[AIM OF THE EXERCISE] What is needed is an exact copy of every line from the one with "Task: Click the large" to the end of the entries below, without the pictures.

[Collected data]
■ ■ ■

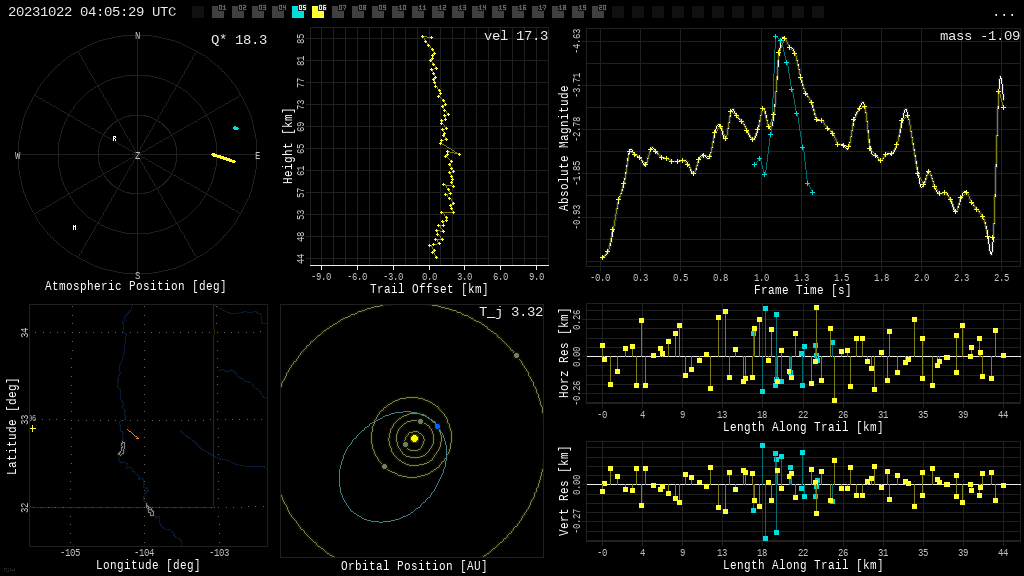Click the Zenith Z marker in polar plot
1024x576 pixels.
click(138, 156)
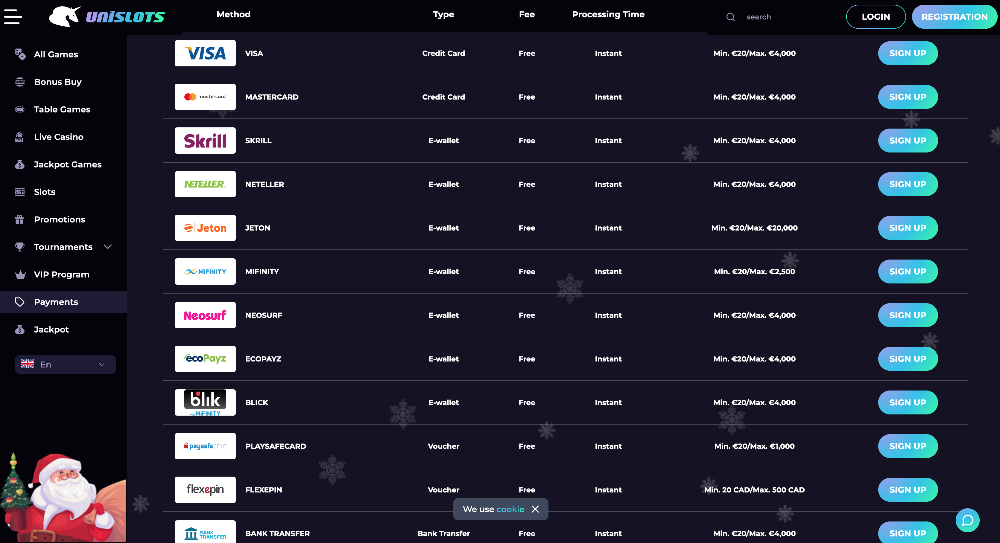
Task: Click into the search field
Action: coord(785,17)
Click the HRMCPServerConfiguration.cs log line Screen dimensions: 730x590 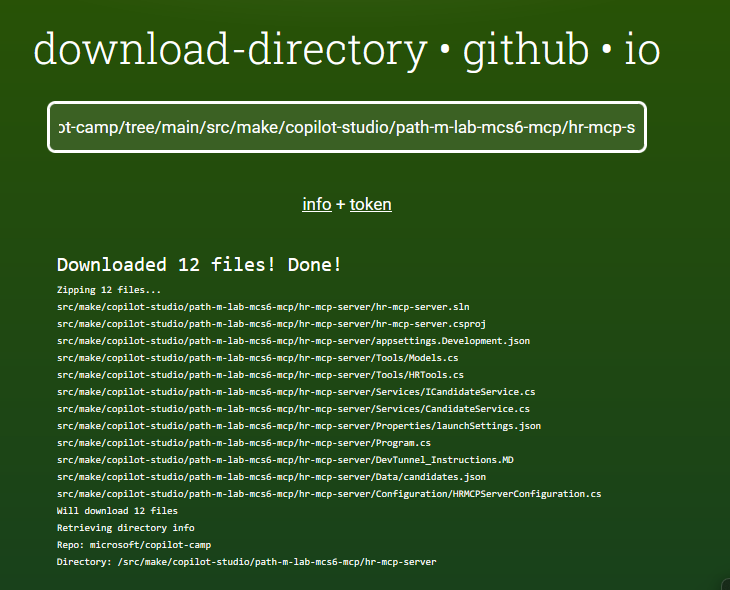pyautogui.click(x=329, y=493)
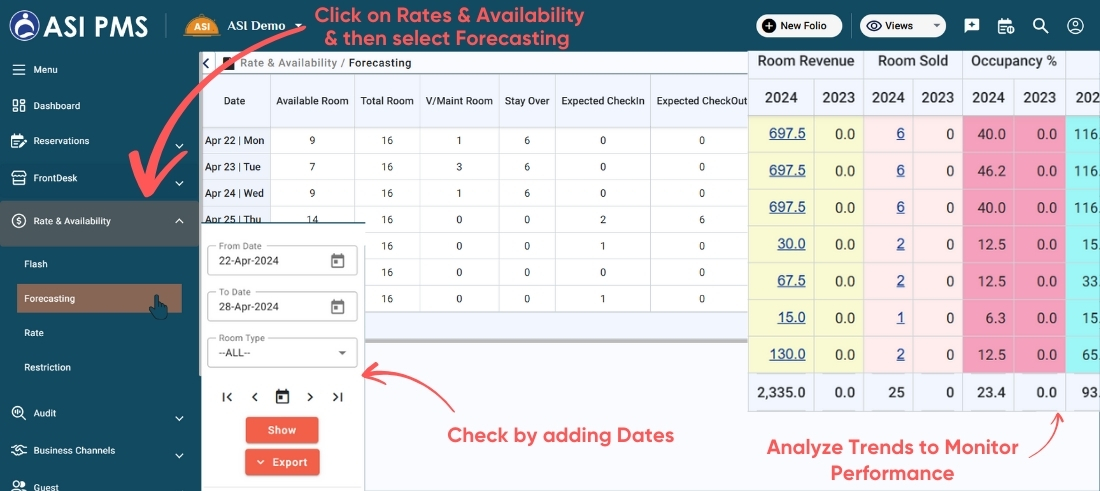Open the To Date calendar picker
Viewport: 1100px width, 491px height.
337,307
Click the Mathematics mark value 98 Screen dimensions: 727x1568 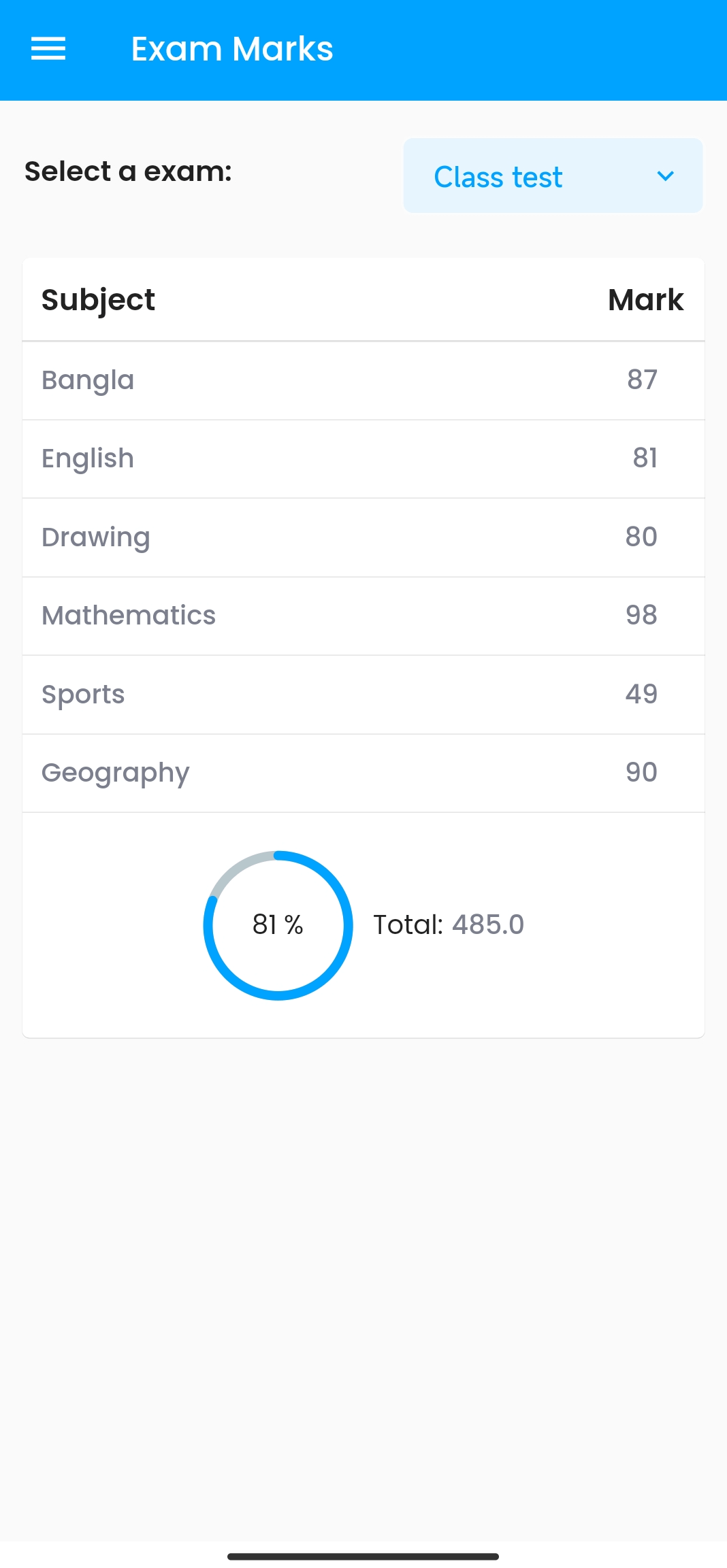641,615
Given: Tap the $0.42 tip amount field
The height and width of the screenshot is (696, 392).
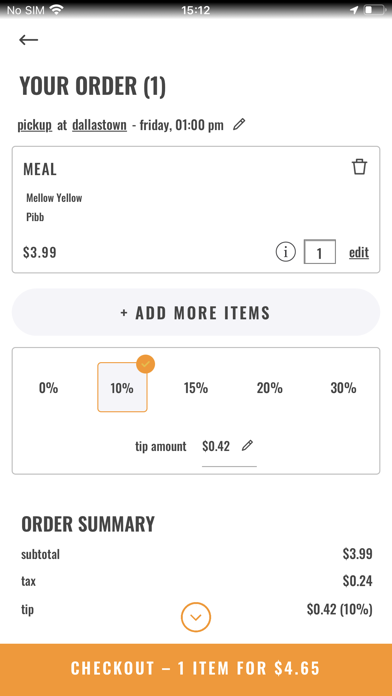Looking at the screenshot, I should click(216, 446).
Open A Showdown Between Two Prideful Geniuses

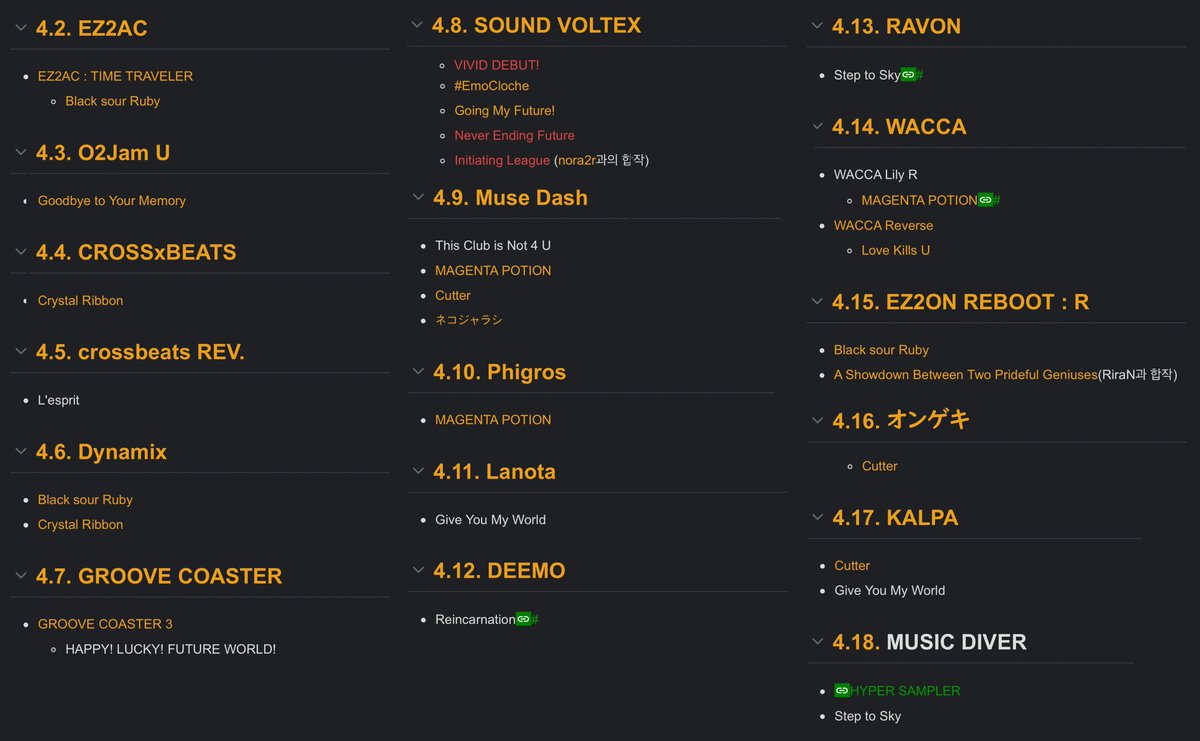(x=966, y=375)
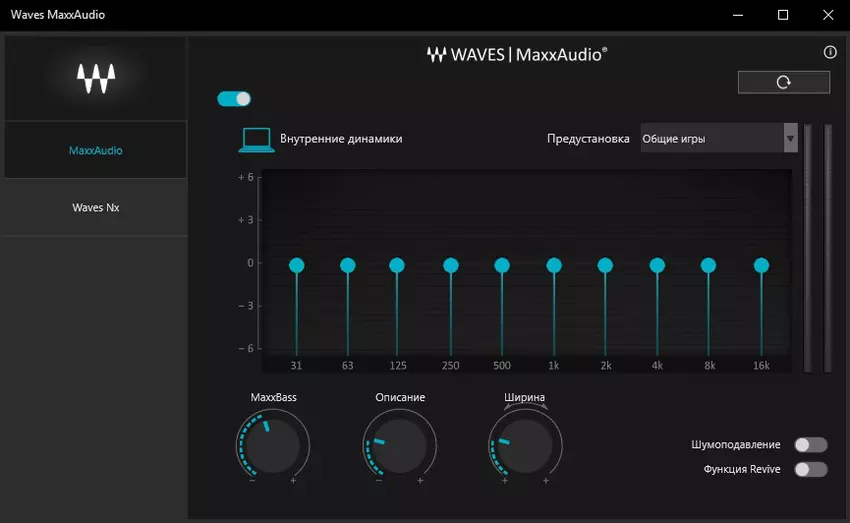Viewport: 850px width, 523px height.
Task: Click the Общие игры preset combo box
Action: point(711,139)
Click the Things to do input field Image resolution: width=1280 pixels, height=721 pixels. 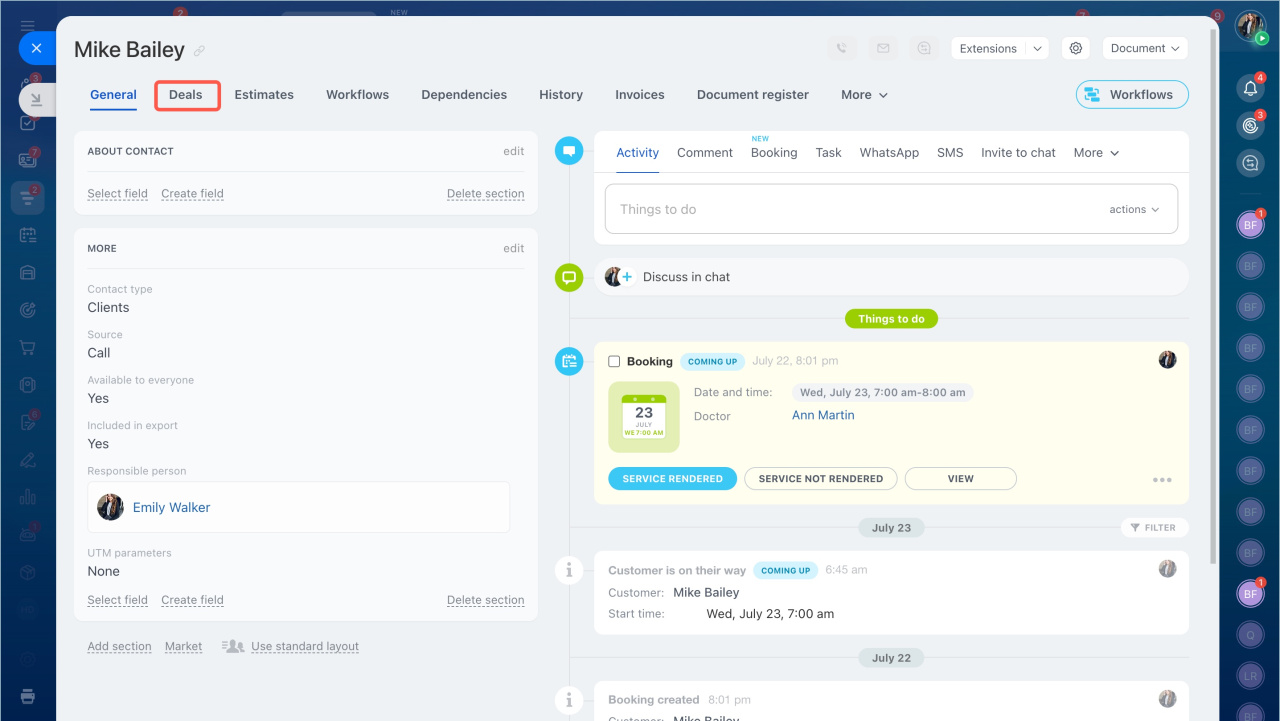click(850, 210)
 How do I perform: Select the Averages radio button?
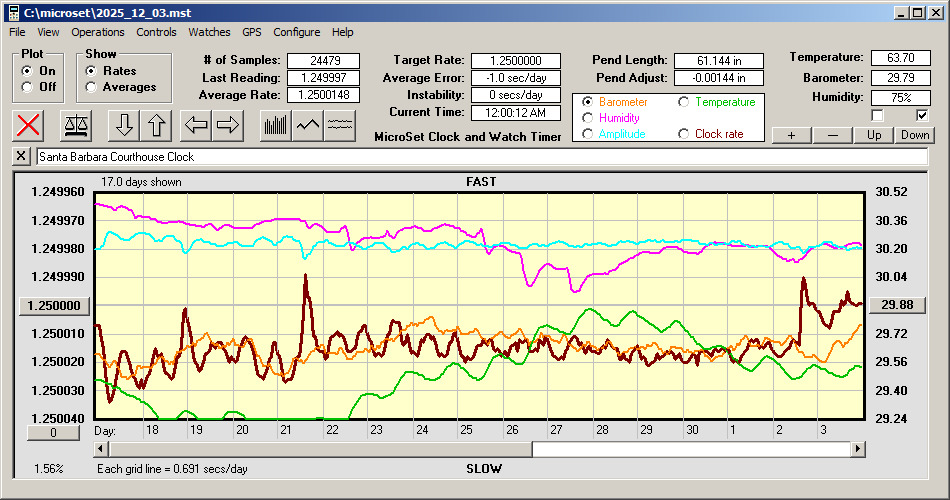92,87
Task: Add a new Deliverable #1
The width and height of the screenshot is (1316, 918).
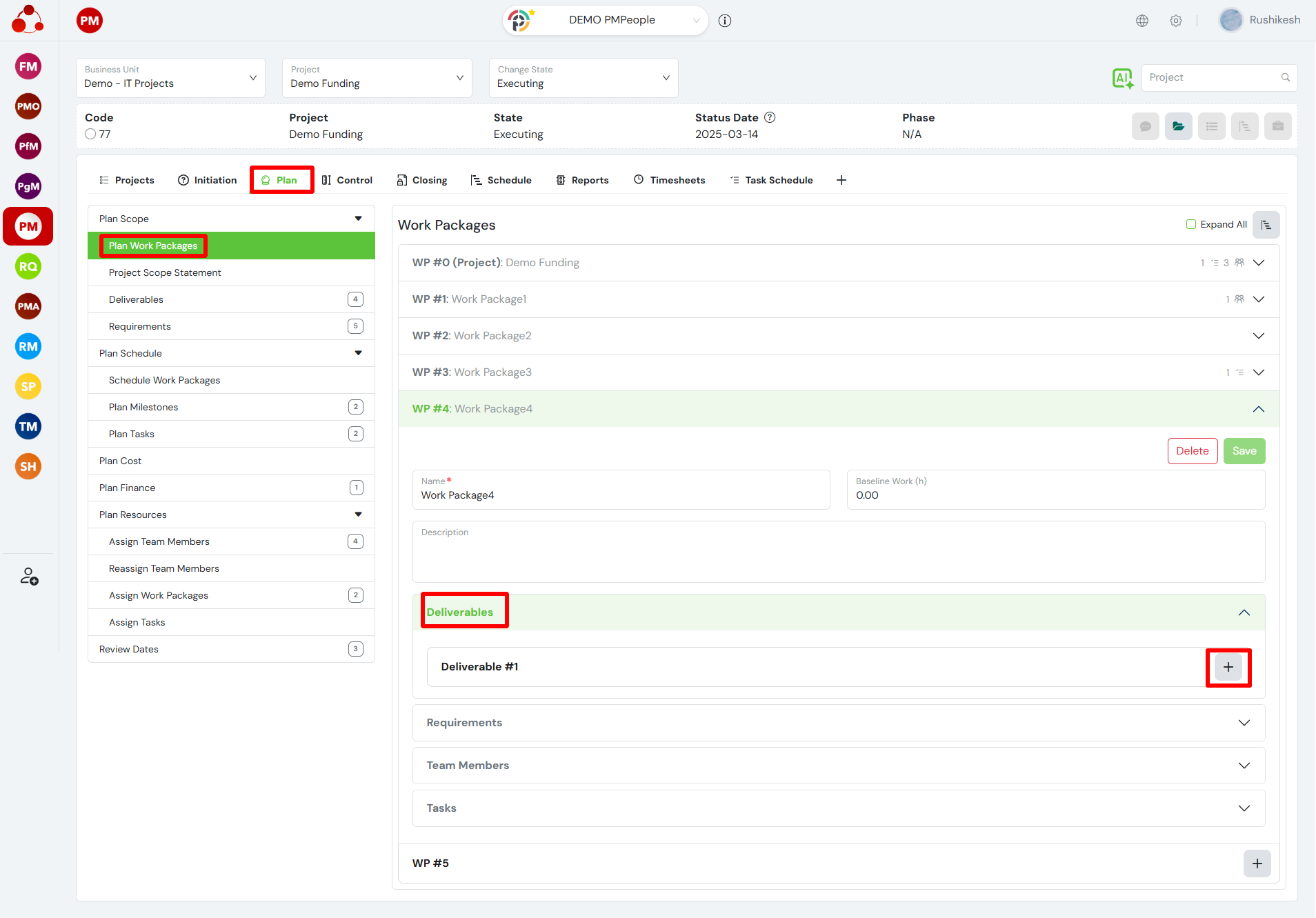Action: click(x=1228, y=667)
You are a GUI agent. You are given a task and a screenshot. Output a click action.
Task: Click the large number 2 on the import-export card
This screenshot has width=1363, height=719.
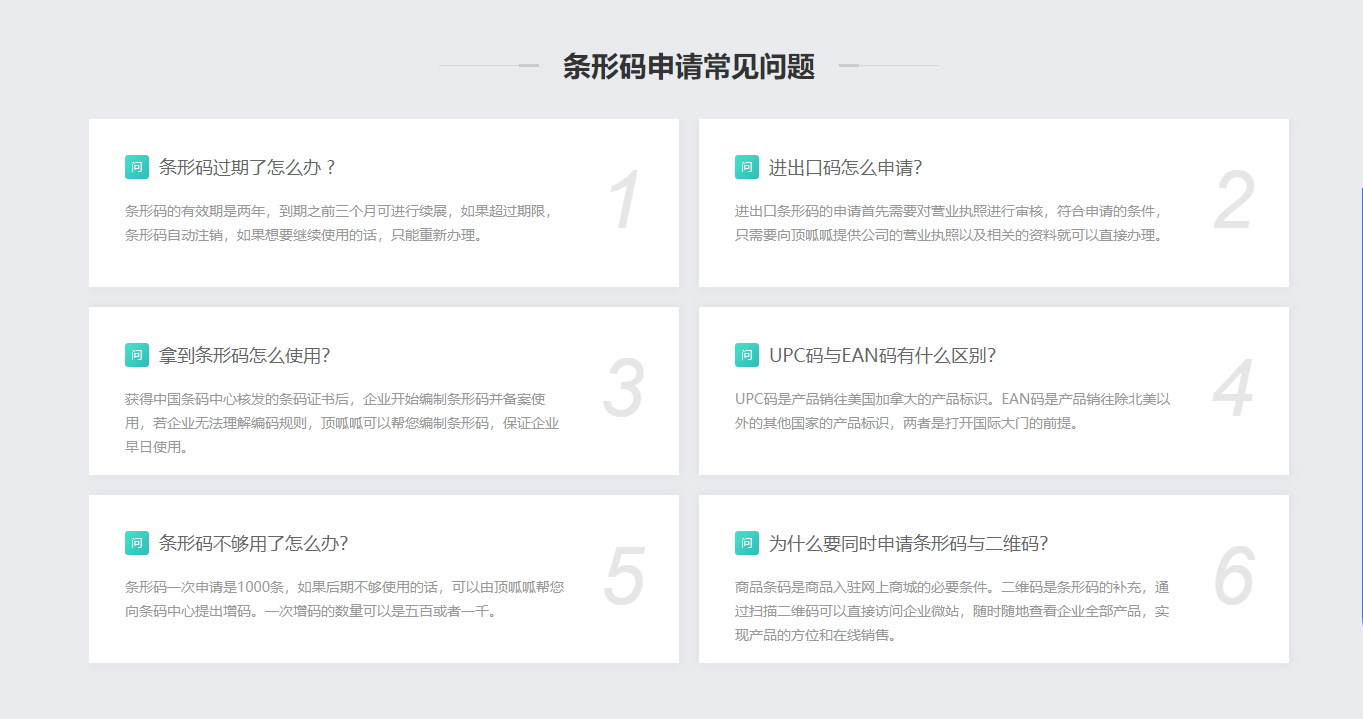1234,202
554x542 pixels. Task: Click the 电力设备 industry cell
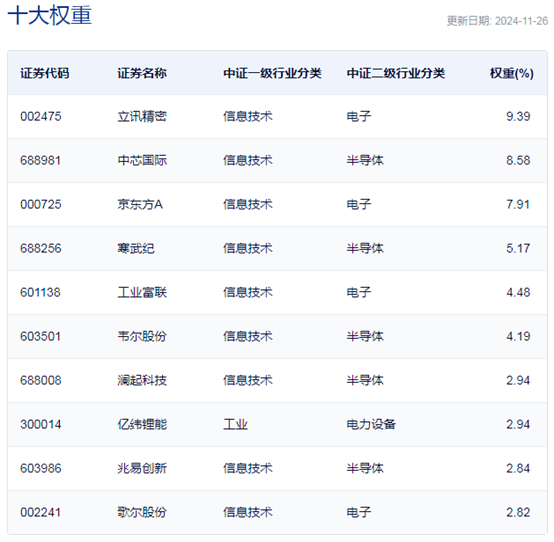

■ ■ ■

[SOLUTION BELOW]
Task: Click the large number 2 on the import-export card
This screenshot has width=1363, height=719.
1234,202
554x542 pixels. Task: Click the 电力设备 industry cell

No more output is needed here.